In the case of financing agents, the value of interest payments would appear in HC.7. These costs should not be devolved to the types of services or goods financed, as the interest payments reflect the cost of doing business as a financing agent. As with providers of services and goods, an explicit accounting of interest payments is needed only if the value of the activity is being built up from the costs of the resources consumed.
In practice, determining the appropriate share of interest payments to be included in the health accounts may be difficult. Sources at the Ministry of Finance may be helpful when doing this for government entities; discussions with people familiar with the finances of nongovernment entities may be helpful in other cases. In the absence of any other information, the interest can be split between health and non-health functions in proportion to the value of services produced by function.
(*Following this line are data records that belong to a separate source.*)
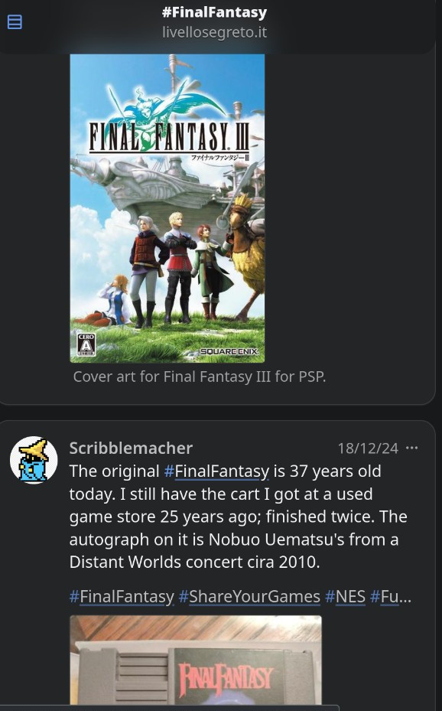Follow the inline #FinalFantasy hashtag in the post text

click(x=216, y=471)
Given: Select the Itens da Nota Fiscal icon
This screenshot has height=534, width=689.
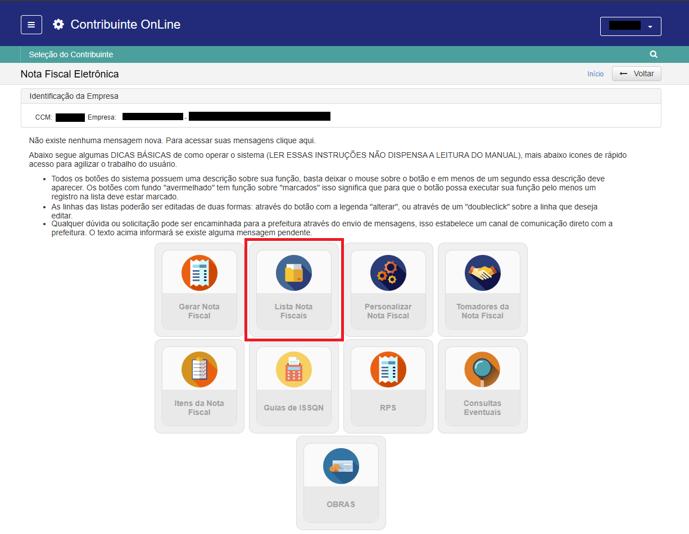Looking at the screenshot, I should point(199,369).
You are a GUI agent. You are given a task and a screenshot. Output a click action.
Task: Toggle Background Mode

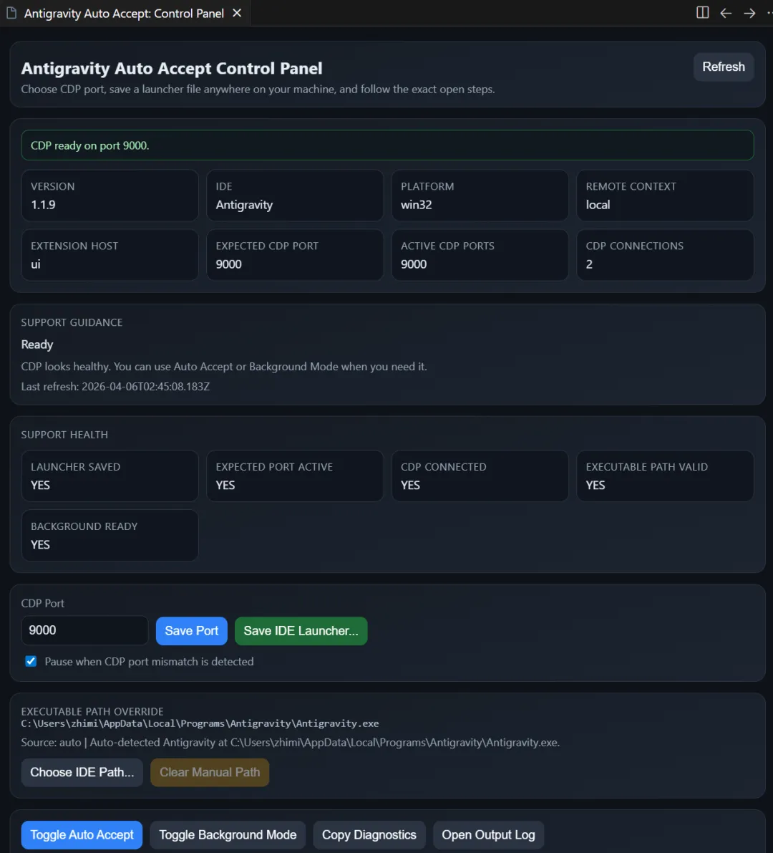[x=228, y=834]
How does one treat expenditures associated with “medical tourism”? Consider two situations:
1. An individual (Person X) from Country A is a resident in Country B. How should expenditures on health in Country B for this person be treated?
2. Person X from Country A goes to Country B for a medical procedure. How should expenditures in Country B for that person be treated?
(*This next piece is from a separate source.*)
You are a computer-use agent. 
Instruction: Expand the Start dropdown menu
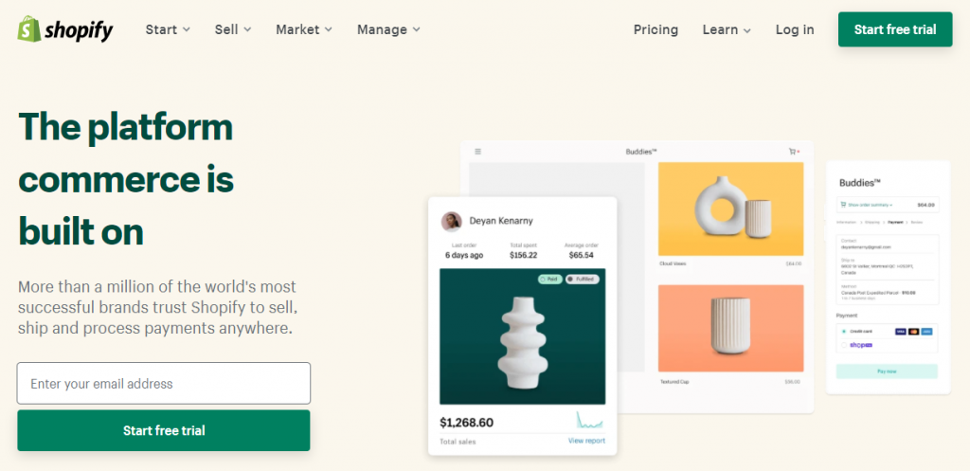168,29
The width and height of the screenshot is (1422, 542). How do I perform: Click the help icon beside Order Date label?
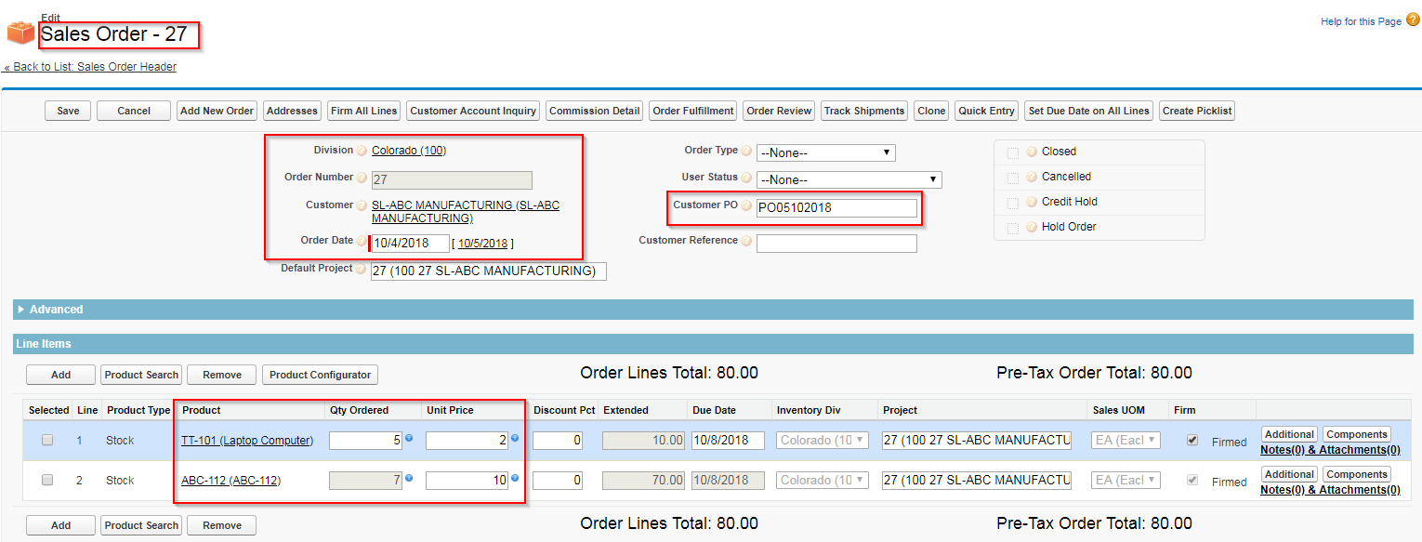(x=362, y=241)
In some countries medical tourism can be a major issue and hence Country B would like to count expenditures by foreigners (temporarily visiting their country) against their overall health expenditures. For example it has been suggested that in one of the countries in the MENA region total health expenditures excluding medical tourism was $800 million and medical tourism was estimated to be $600 million.
In situation 1, the health expenditures of Person X should be counted in the NHA of Country B because X is a resident in that country. This is a fairly easy situation to handle from a health accounts perspective.
Situation 2 requires more work from the health accountants. This case involves what is essentially a matter of export and import. Country B clearly produced the medical care but it is treated as an export to Country A. For Country A it is a clear case of imported health care, and should be included in Country A’s final consumption.
Thus, health accountants in Country B (the exporters) ought to make an estimate of the amount spent to treat Person X and deduct that amount from their NHA figure. Further, they should deduct that spending from the total payments by Country B financing agents (FAs) on behalf of Person X. For example, if X received free treatment at a municipal clinic, the value of that treatment should be deducted from the total expenditures made through the clinic. To preserve the total expenditure figure, Country B health accountants may wish to present an exhibit table or addendum table showing the value of medical tourism and known financing agents.
Health accountants in Country A (the importers) should include this expenditure in their health accounts. This would be done using the regular classification schedules for health functions and financing agents. The appropriate provider classification is HP.9 (rest of world), and any payments made by Country B financing agents would show as HF.3 (rest of world). The amounts expended would be expressed in currency units of Country A.
However, data limitations may preclude the treatment from being implemented – in either or both countries. Thus a default treatment of leaving the expenditure on person X in Country B's accounts is the result of "flawed" implementation rather than flawed concept. How much time and effort is spent to identify these expenditures depends upon the resources available to the health accounts team and upon the estimated magnitude of medical tourism (either from the perspective of importation or exportation).